Taking Exception

Last night the Seven Dwarfs took to the stage to begin the process of deciding who gets to spend the next year or so reminding us why we should be afraid of Barack Obama.  The hopefuls really didn’t spend a lot of time trying to differentiate themselves from each other; the overriding theme seemed to be “Don’t worry, I’m white and Republican and committed to beating the black guy.”

One of the things Obama is likely to get hammered on between now and next November is the apparently heretical idea that the United States might not be the absolute best number one at every single thing it sets its mind to.  And that maybe, just maybe, we might actually want to try to get along with other countries instead of lording over them how much better we are.  Nope, the USA was forged by the hand of God himself to be the greatest, most wonderful, most kick-ass country the world has ever seen (with sincere apologies to Israel), an attitude summed up by the pithy phrase “American exceptionalism.”

Now I have no problem with someone believing this is a great country.  We’ve got plenty of TV channels, the sports are good, and we’re can reasonably criticize the government without the possibility of ending up in a very dark room at an undisclosed location.  That we have it better than a lot of other countries is an inarguable fact.  So go ahead.  Be proud of your country.  Want it to be great.  But that doesn’t have to mean every other country in the world needs to put us on a pedestal.  And it sure doesn’t mean ignoring our faults.

Look at it this way:  if the boat you’re on is sinking, do you want to be told it’s the best boat in the world by the grace of God, or where the damn life boats are?  Seems like common sense to me.  But it also seems like common sense that a man who attends Catholic church services and has a Hawaiian birth certificate isn’t a secret Muslim terrorist, and look at the legs on that thing.

Saying this country makes mistakes isn’t unpatriotic; it’s honest.  Saying we’ll work with other countries isn’t weakness; it’s diplomacy.  But ever since Reagan, we haven’t been interested in that.  We’ve demanded flag-waving, God-fearing cheerleading.  We’ve wanted someone who’ll watch the kid flap his wings on top of the monkey bars and tell him, “Don’t worry, you’ll fly one day.”

And what’s really troubling is that so many of these people want to take us backward.  Let’s undo the repeal of Don’t Ask, Don’t Tell, let’s undo Roe vs. Wade, let’s undo everything that makes us have to actually tolerate people who look and love and think differently than we do.  Their ideal vision of America is a time when the nebulous “they” knew their places, and their brand of exceptionalism is reserved for those they believe are deserving of it.

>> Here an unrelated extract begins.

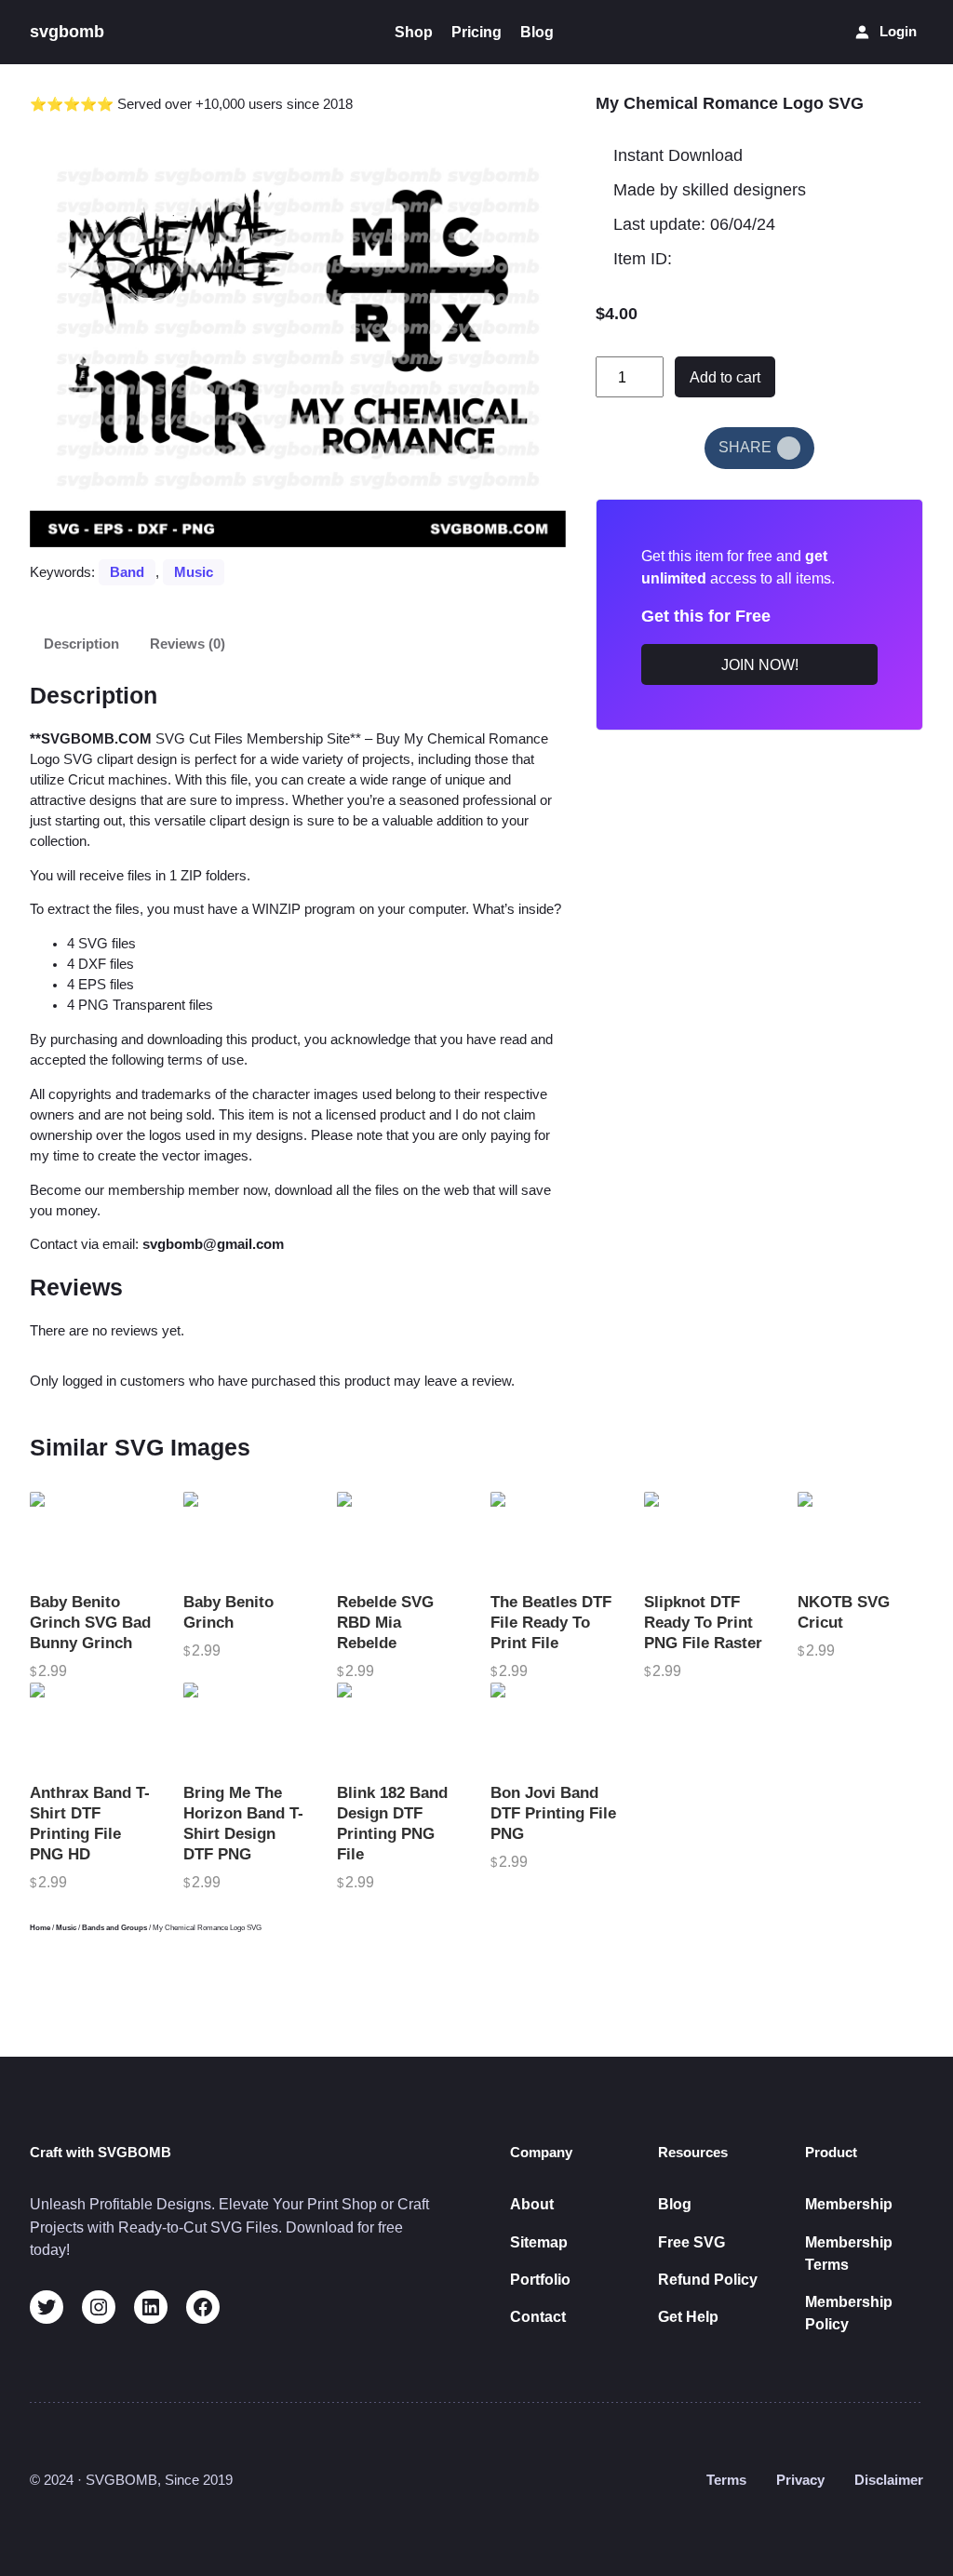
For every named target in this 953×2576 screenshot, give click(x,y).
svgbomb (67, 31)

But what these people are talking about isn’t exceptionalism, it’s arrogance.  It’s the sheer, bull-headed, “My country right or wrong” attitude that makes so many other countries look at us like the guy who shows up at a party and says what music you should have played, what beer you should have served, and really, why don’t you move this party at his house?  Problem is, most people don’t know the rest of that quote:  “if right, to be kept right; and if wrong, to be set right.”

Or maybe they do know the full quote, and simply read “right” as having a capital R.